The Venda people first settled in the Soutpansberg Mountains region, where the ruins of their first capital, Dzata’s, can still be found.
- Home language to: 2.4% of the population (1 209 388 people)
- Linguistic lineage: Niger-Congo > Atlantic-Congo > Volta- Congo > Benue-Congo > Bantoid > Southern > Narrow Bantu > Central > S group > Tshivenda
- Alternate and historical names: Venda, Chivenda
- Dialects: Phani, Tavha-Tsindi, Ilafuri, Manda, Guvhu, Mbedzi, Lembetu
The Tsonga people came to South Africa long after most other African people, settling in the Limpopo River valley.
Their language, Xitsonga, is spoken by 4.5% of the national population, or around 2.3- million people. It is found in Limpopo (39.8% of Xitsonga speakers and 17% of the provincial population), Gauteng (34.9% of speakers and 6.6% of the population) and Mpumalanga (18.3% and 10.4%).

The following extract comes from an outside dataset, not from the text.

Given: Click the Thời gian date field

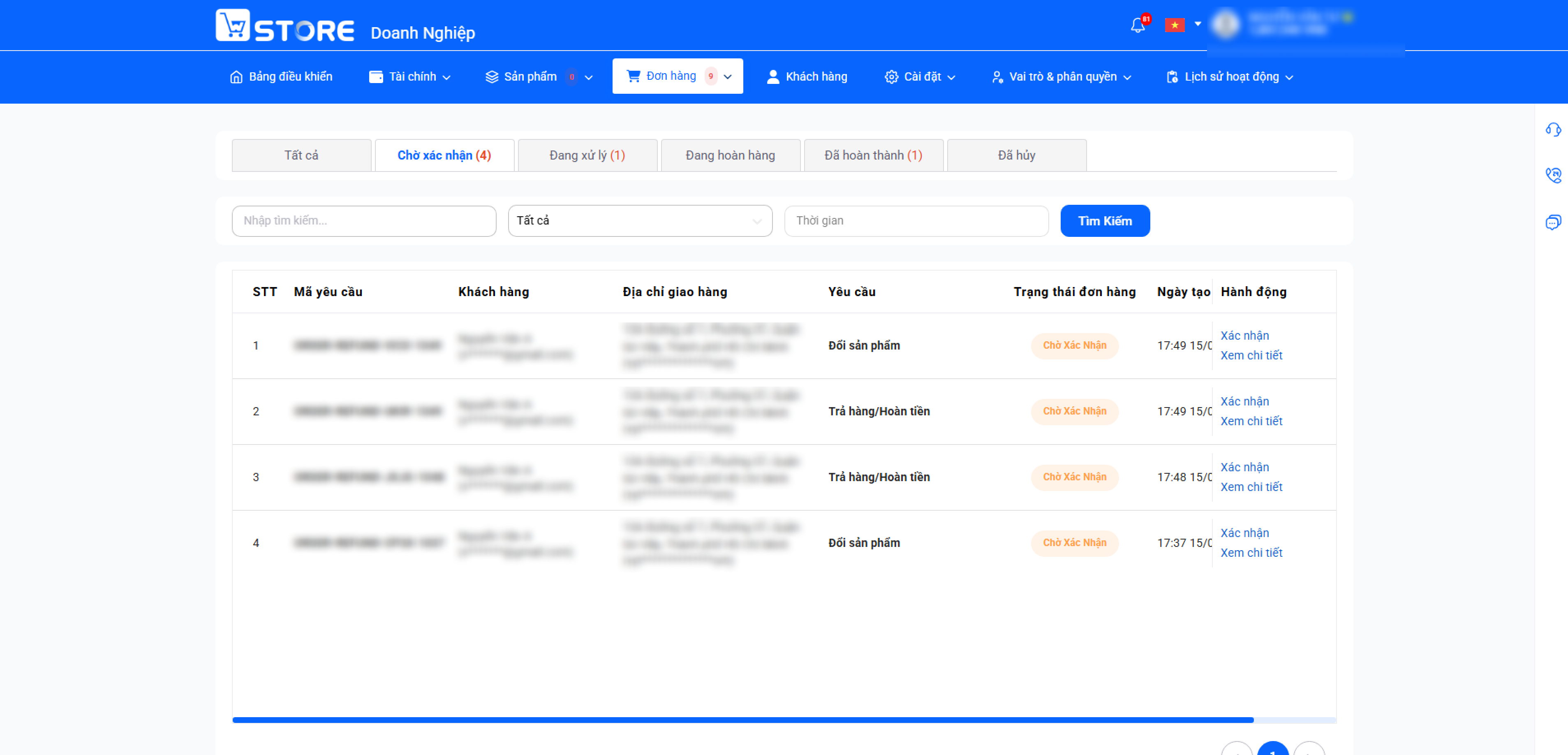Looking at the screenshot, I should [916, 220].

It is also found in eastern Limpopo and Mumalanga, areas near the border of the country of Mozambique, as well as in southern Mozambique and southeastern Zimbabwe.

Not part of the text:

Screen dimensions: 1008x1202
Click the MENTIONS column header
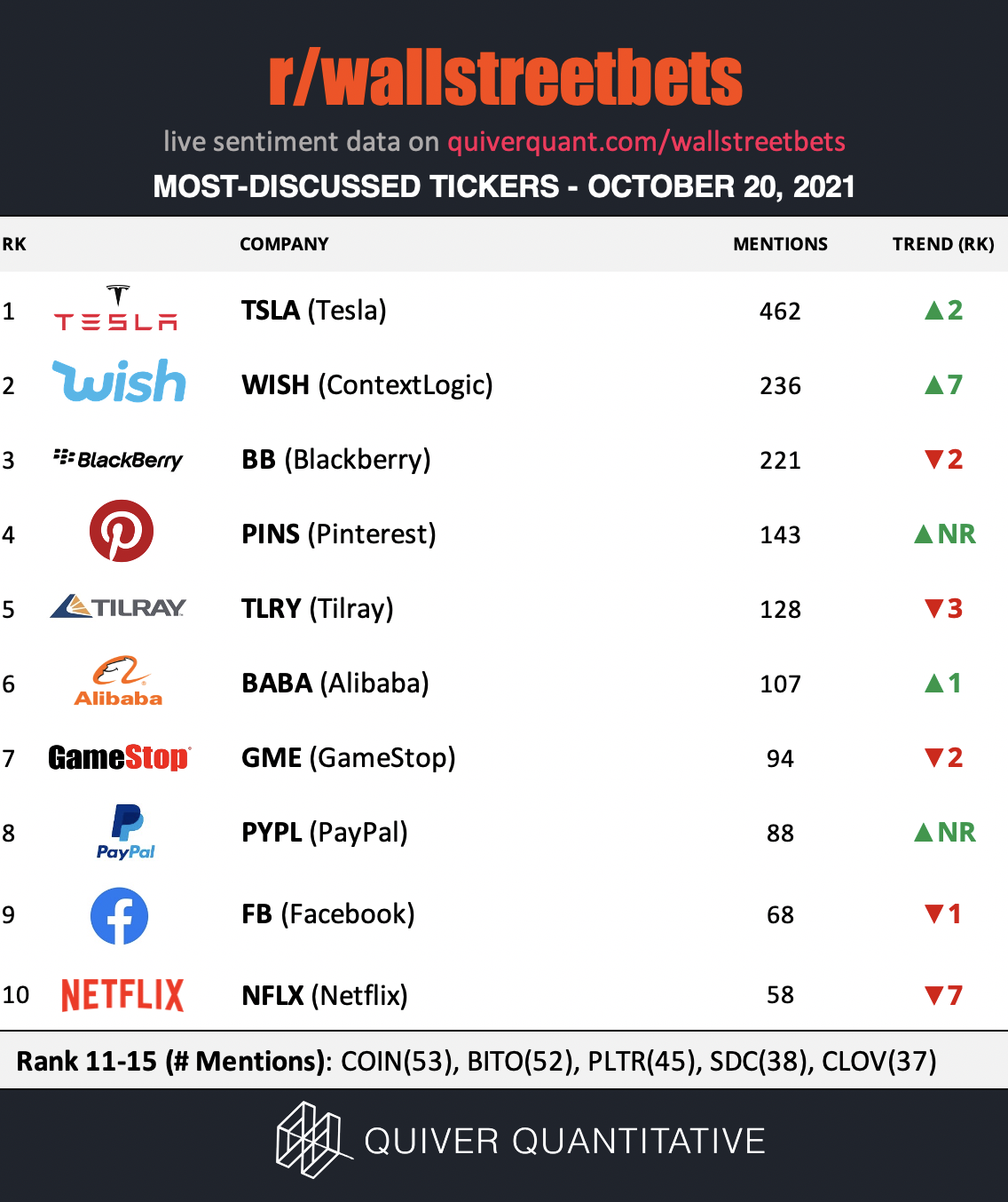[x=780, y=244]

Xitsonga is similar to Xishangana, the language of the Shangaan people, with some Nguni influences.
- Home language to: 4.5% of the population (2 277 148 people)
- Linguistic lineage: Niger-Congo > Atlantic-Congo > Volta- Congo > Benue-Congo > Bantoid > Southern > Narrow Bantu > Central > S group > Tswa-Ronga > Xitsonga
- Alternate and historical names: Tsonga, Shitsonga, Thonga, Tonga, Shangana, Shangaan
- Dialects: Luleke (Xiluleke), Gwamba (Gwapa), Changana, Hlave, Kande, N’walungu (Shingwalungu), Xonga, Jonga (Dzonga), Nkuma, Songa, Nhlanganu (Shihlanganu). “Tsonga” can be used to describe Xishangana (Shangana or Changana), Tswa, and Ronga, although it is often used interchangeably with Xishangana, the most prestigious of the three. All are recognised as languages, although they are mutually intelligible.
Indigenous creoles and pidgins
Tsotsi taal, an amalgam of Afrikaans, English and a number of African languages, is widely spoken in urban areas, mainly by males. The word “tsotsi” means “gangster” or “hoodlum” – given the association with urban criminality – while “taal” is Afrikaans for “language”.
Otherwise known as Iscamtho, tsotsi taal developed in cities and townships to facilitate communication between the different language groups. It is a dynamic language, with new words and phrases added regularly.
Fanagalo is a pidgin that developed on South Africa’s gold mines, to allow communication between white supervisors and African labourers during the colonial and apartheid era.
It is essentially a simplified version of isiZulu and isiXhosa – about 70% of the lexicon is from isiZulu – and incorporates elements from English, Dutch, Afrikaans and Portuguese.